¹Masaaki Miyahara,²Takaaki Noguchi,³Akira Yamaguchi,¹Toru Nakahashi,¹Yuto Takaki,^2,4Toru Matsumoto,⁵Naotaka Tomioka,²Akira Miyake,²Yohei Igami,⁶Yusuke Seto
Meteoritics & Planetary Science (in Press) Link to Article [https://doi.org/10.1111/maps.14370]
¹Graduate School of Advanced Science and Engineering, Hiroshima University, Higashi-Hiroshima, Japan
²Division of Earth and Planetary Sciences, Kyoto University, Kyoto, Japan
³National Institute of Polar Research, Tokyo, Japan
⁴The Hakubi Center for Advanced Research, Kyoto University, Kyoto, Japan
⁵Kochi Institute for Core Sample Research, X-star, JAMSTEC, Nankoku, Japan
⁶Department of Geosciences, Osaka Metropolitan University, Osaka, Japan
Published by arrangement with John Wiley & Sons

Djerfisherite, a K-bearing Fe-Ni sulfide, was identified in grain C0105-042 collected from the subsurface of asteroid Ryugu through SEM and TEM analyses.
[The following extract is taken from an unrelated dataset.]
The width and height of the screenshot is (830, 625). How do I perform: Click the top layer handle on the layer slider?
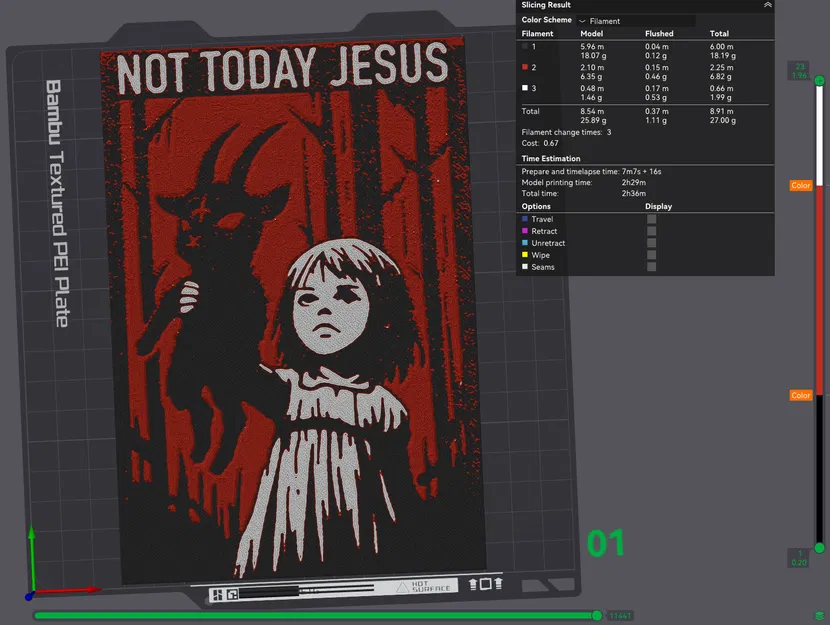pos(819,80)
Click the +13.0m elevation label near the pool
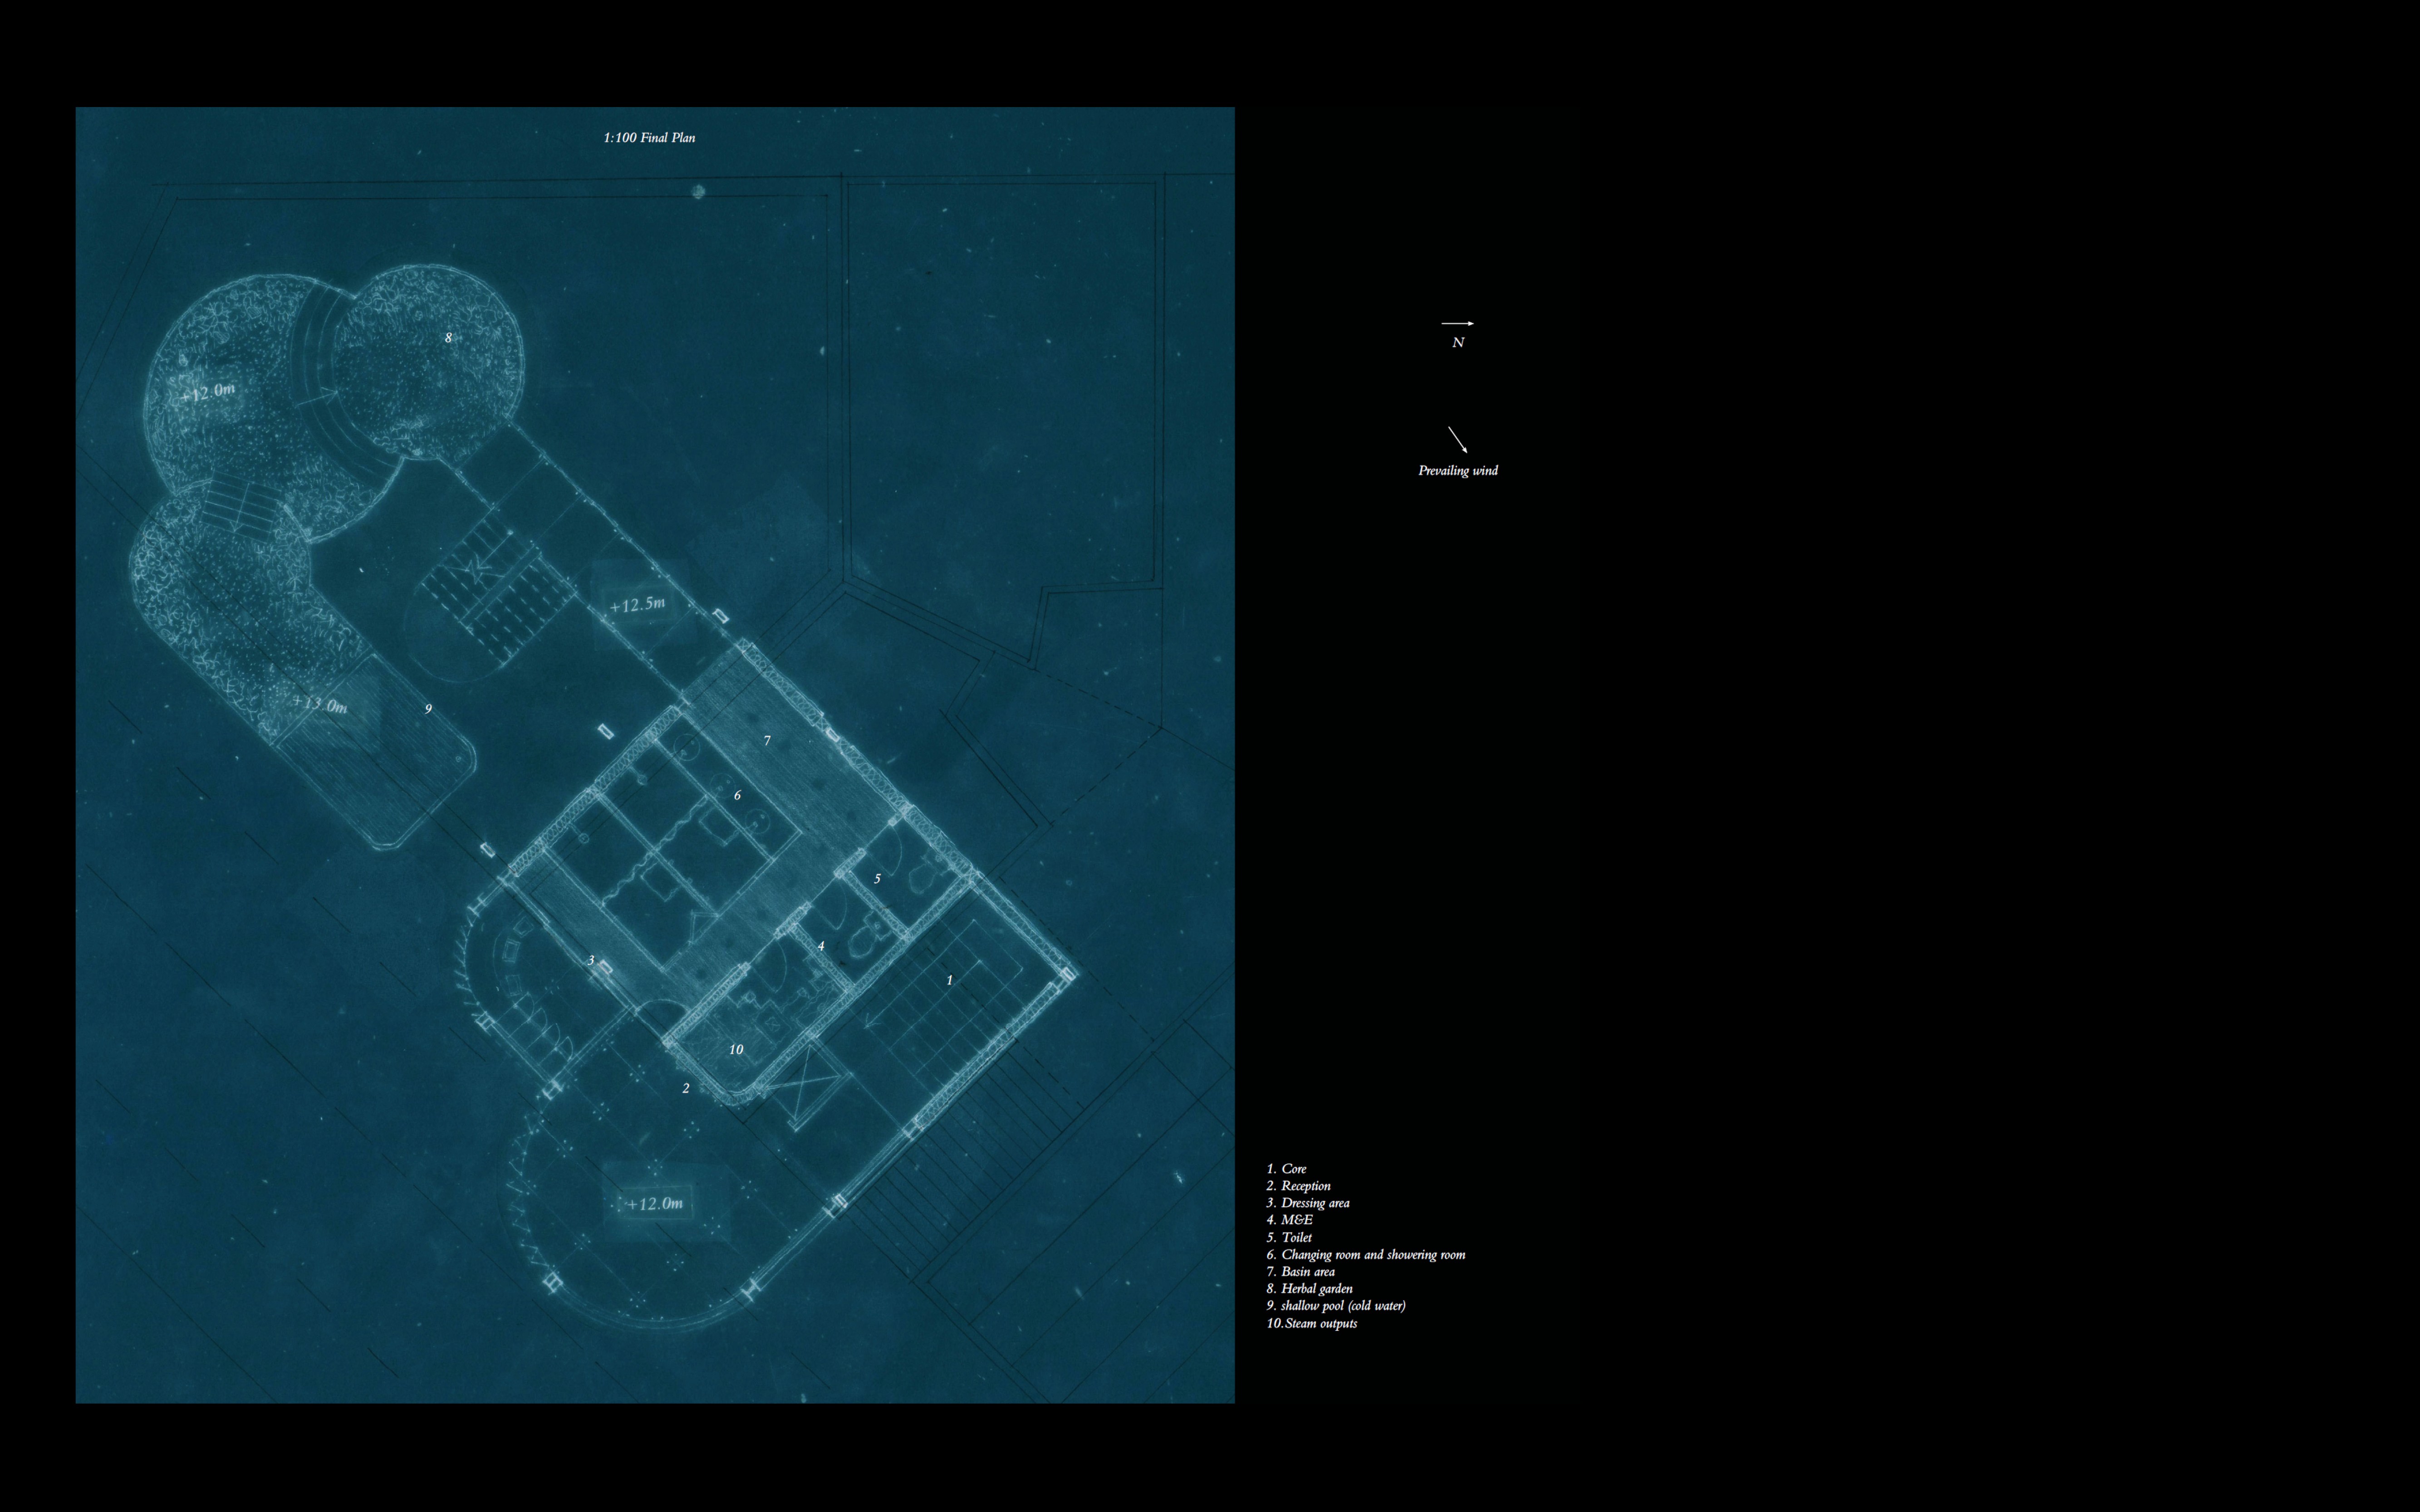The height and width of the screenshot is (1512, 2420). tap(320, 704)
The mineral occurs as an isolated crystal embedded within a matrix of Mg-Fe phyllosilicates. Although djerfisherite is known to form as a condensate phase in enstatite chondrites and aubrites, its mode of occurrence in Ryugu grain C0105-042 is markedly different. Two possible origin scenarios are considered: (i) an extrinsic origin, in which a djerfisherite fragment derived from enstatite chondrites or aubrites was deposited onto asteroid Ryugu, and (ii) an intrinsic origin, where djerfisherite formed in situ through a localized reaction between K-bearing hot fluid or vapor and Fe-Ni sulfide under reducing alkaline conditions within asteroid Ryugu’s body. Isotopic data, which could directly constrain its origin, are currently unavailable; thus, the origin of djerfisherite remains unresolved. Nonetheless, this finding suggests the presence of exotic material or localized chemical heterogeneities within Ryugu’s body, offering new insights into the complex evolutionary processes that shaped primitive bodies in the early Solar System.